How to overcome the challenges of global benefits benchmarking
With 45% of global employees saying they want more flexible benefits options, flexibility and choice are essential in any benefits strategy.
For HR and reward teams, ensuring global benefits remain competitive isn’t just about offering attractive perks – benefits are a strategic lever that drive employee engagement, retention and satisfaction.
Yet, understanding how your benefits compare to other organisations isn’t always straightforward. The key is reliable, well-interpreted data.
Benchmarking offers critical insights into industry standards and employee expectations of benefits in each country, but sourcing local data, making meaningful comparisons, and drawing conclusions is a significant undertaking that requires expertise.
Without a structured approach, companies risk investing in benefits employees don’t value or leaving gaps in their offering.
So, how can companies effectively benchmark their global benefits?
Here are three key challenges and how to overcome them.
1: Finding and consolidating data
Many organisations struggle to get a clear picture of their existing benefits, with data often fragmented across local teams, HR systems, and paperwork.
Mergers and acquisitions further complicate matters, resulting in disconnected programmes with little oversight for global HR and reward leaders.
Start with an internal audit and identify who holds your organisation’s benefits data – is it HR teams, payroll providers, or brokers?
A global benefits platform can centralise these data sources and help you align benefits with company values and strategic goals.
Samantha Sergent at Microsoft says: “We started this project by just asking the right questions and documenting things.
“We’ve had to go back and challenge our policies at a leadership level.

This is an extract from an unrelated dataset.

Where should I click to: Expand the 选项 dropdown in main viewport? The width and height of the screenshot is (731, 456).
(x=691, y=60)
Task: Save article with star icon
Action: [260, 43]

But what this process is allowing us to do is highlight where there are inconsistencies.”
Additionally, employee surveys and focus groups provide insights beyond existing benefits, helping gauge employee perceptions and engagement with their package.
A benefit is only valuable if employees use and appreciate it.
Top tip: Don’t forget the perks
Take a wider view of what qualifies as a benefit – for example, transport to a factory or a canteen perk is also part of your offering.
Beyond core offerings, perks like gym memberships, flexible allowances, and voluntary benefits are essential to creating an attractive package.
Your global platform provider should be able to help you capture all relevant data to get a comprehensive view of your benefits landscape (many organisations undertake benchmarking as part of their global benefits technology rollout process).
2: Comparing your benefits to the market
Once data is gathered, companies can struggle with knowing how their benefits compare.
Should they benchmark against industry peers, or local businesses or other multinational corporations?
The wrong comparisons can result in misleading conclusions.
To get an accurate market view, benchmark benefits at multiple levels:
- Companies within the same sector often compete for the same talent pool, making sector-based benchmarking valuable.
- Some industries, like financial services and tech, compete for similar employee skillsets, so cross-sector benchmarking may be necessary.
- Compare benefits by workforce demographics (job level, location, deskless vs. office-based) to ensure your offering meets diverse needs.
Market data on benefits popularity doesn’t always tell the full story – what matters is if employees value those benefits.
External benchmarking should include insights on uptake and satisfaction, not just benefits availability.
A combination of external reports, market research, and expert analysis is needed to turn benchmarking data into actionable insights.
Top tip: Don’t overlook communication
Even if a company offers competitive benefits, employees may not value them if they don’t understand them.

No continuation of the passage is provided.